The risk is that the Auckland housing market takes off yet again after the initial negative response to LVR restrictions, he adds. Additionally Bagrie acknowledges demand-supportive forces remain evident including net migration hovering around all-time highs and interest rates being near historic lows. But, Bagrie says, "net-on-net" he believes we are closer to the day when these restrictions are relaxed.

Competition for deposits 'can ease up'

Separately Bagrie has been closely tracking the bank funding gap, being the gap between household deposits borrowed by banks and household borrowing lent by banks.
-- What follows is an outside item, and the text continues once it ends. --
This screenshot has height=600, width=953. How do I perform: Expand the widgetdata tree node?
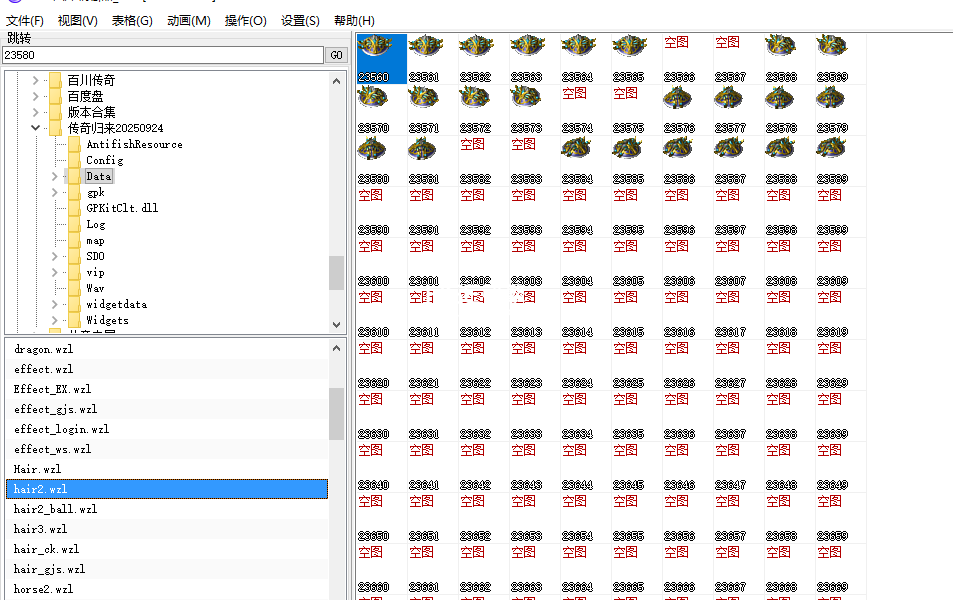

When the housing market "took off" across the whole country last year, deposit growth slowed as interest rates fell and the funding gap widened.

"Pre-Global Financial Crisis behaviour was emerging again. That raised the ire of credit-rating agencies and the Reserve Bank, and once again increased New Zealand's vulnerability to the whims of global credit markets," says Bagrie.

"The problem New Zealand has is that it is already quite indebted, and the channelling of that international pool of savings into housing, which is not a productive investment, risks crowding out other forms of investment."

Banks have been getting more deposits in the door with deposit interest rates and borrowing interest rates both rising over the past year while wholesale rates haven't. Banks' rationing of credit, as Bagrie puts it, has worked. 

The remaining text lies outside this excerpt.